Collected data
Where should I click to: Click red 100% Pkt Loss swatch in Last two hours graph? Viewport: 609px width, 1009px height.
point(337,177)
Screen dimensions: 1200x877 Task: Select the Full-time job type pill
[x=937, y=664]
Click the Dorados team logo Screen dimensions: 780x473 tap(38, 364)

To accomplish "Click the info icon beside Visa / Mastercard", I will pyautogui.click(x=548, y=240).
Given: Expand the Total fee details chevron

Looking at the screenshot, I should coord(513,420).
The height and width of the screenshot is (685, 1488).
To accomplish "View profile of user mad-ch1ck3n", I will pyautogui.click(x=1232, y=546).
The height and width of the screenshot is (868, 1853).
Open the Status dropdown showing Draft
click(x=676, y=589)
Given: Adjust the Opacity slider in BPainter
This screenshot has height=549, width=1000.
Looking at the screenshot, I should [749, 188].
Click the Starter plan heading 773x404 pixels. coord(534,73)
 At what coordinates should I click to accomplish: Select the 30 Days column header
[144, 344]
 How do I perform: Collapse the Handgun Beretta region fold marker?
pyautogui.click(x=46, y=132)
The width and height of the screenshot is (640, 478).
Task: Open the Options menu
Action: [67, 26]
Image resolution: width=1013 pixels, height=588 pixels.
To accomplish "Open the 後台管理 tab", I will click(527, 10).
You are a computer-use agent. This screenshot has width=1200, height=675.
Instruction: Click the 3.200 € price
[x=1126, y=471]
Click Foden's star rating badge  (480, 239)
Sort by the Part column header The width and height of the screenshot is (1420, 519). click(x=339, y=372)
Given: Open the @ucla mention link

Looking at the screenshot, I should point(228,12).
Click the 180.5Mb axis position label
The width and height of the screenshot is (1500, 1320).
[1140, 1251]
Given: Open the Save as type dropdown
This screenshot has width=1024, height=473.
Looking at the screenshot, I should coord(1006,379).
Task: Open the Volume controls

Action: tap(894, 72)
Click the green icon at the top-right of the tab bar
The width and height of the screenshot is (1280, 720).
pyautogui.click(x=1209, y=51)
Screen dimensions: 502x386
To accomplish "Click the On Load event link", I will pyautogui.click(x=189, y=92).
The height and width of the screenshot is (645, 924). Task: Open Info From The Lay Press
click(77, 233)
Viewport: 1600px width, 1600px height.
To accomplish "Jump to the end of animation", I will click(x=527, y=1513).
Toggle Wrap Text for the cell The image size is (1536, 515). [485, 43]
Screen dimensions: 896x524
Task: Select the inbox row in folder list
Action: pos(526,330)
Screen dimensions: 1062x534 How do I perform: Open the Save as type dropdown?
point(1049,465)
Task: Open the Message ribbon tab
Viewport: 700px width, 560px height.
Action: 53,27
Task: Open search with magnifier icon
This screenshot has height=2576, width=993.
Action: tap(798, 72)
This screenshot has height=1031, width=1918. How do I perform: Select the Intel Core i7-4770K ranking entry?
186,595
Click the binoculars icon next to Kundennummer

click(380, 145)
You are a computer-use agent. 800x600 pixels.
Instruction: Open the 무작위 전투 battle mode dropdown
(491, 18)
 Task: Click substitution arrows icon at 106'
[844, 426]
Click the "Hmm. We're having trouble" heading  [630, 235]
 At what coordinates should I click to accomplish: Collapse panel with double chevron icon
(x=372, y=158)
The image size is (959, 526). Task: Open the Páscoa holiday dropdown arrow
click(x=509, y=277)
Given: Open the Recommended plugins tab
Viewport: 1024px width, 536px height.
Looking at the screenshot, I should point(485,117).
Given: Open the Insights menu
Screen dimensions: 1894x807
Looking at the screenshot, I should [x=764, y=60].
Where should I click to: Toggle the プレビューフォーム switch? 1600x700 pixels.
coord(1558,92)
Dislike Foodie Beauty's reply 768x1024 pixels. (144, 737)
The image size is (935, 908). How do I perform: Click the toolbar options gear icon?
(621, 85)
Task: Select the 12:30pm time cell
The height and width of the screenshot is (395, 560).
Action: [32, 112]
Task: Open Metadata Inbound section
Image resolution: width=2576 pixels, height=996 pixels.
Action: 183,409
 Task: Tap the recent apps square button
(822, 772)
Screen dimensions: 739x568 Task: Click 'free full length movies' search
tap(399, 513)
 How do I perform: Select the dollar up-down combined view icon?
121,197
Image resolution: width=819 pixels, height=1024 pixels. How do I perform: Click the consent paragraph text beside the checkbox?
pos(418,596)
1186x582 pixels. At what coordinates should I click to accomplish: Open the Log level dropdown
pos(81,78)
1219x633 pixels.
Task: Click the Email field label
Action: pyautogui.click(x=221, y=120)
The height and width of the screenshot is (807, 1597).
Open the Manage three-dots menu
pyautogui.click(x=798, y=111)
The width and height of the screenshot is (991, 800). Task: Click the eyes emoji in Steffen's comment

§ **EXERCISE OBJECTIVE**: Could you find every line in the records above that contains the word "agent" and copy it?

§ **ANSWER SECTION**:
You are a computer-use agent. This screenshot has width=1200, height=675.
You are a computer-use agent. 800x600 pixels.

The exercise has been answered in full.